[Stored dataset items]
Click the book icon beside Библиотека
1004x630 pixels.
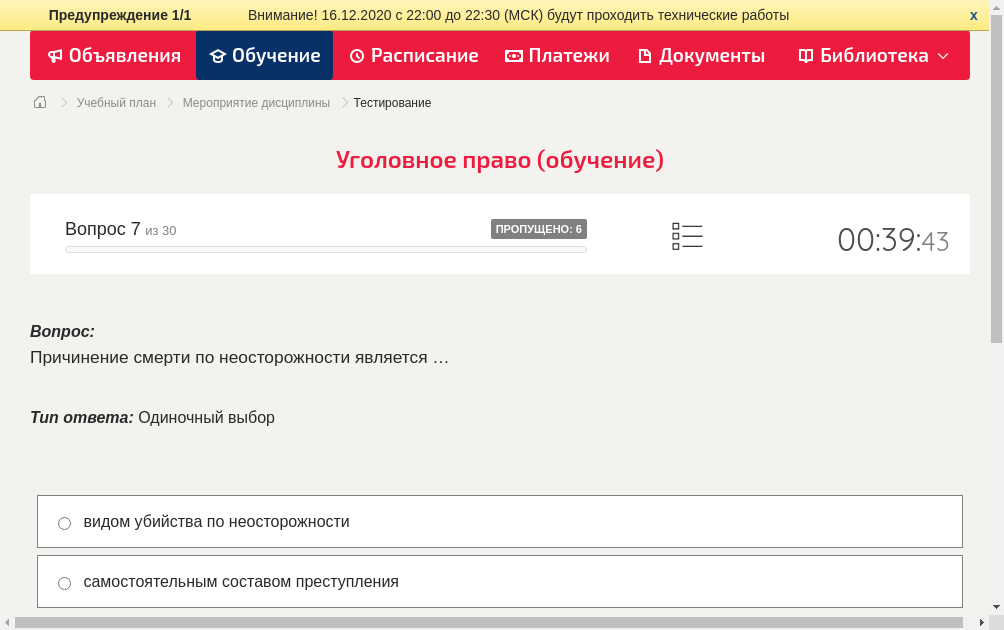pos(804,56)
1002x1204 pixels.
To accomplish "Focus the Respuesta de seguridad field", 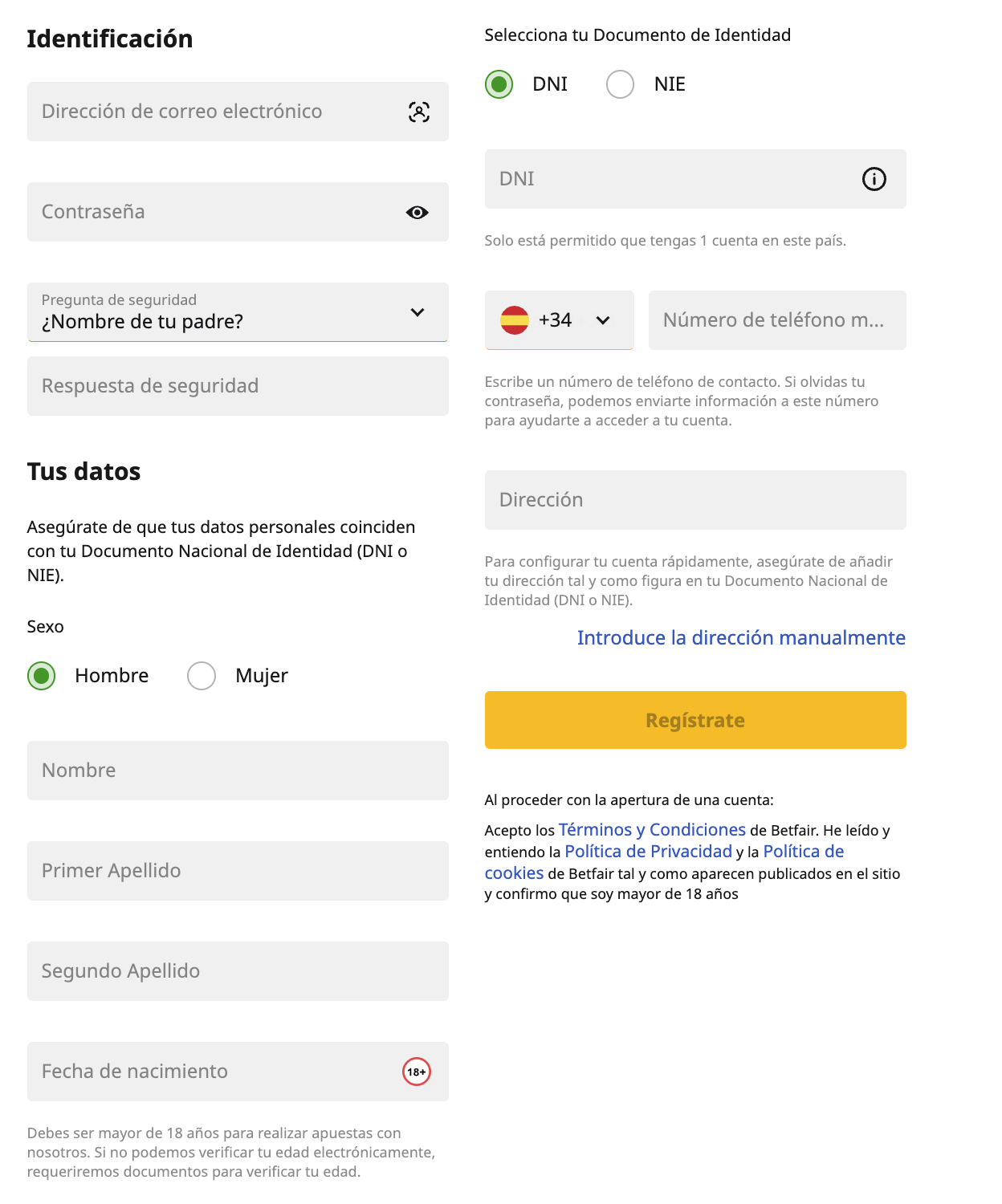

▶ [PROBLEM DETAILS]
Beginning at the line with "1002x1204 pixels.", reproduce word for word each line through the last line of the records. Include both ends but no pictures.

▶ [RESPONSE AREA]
1002x1204 pixels.
To accomplish "Focus the Respuesta de seguridad field", 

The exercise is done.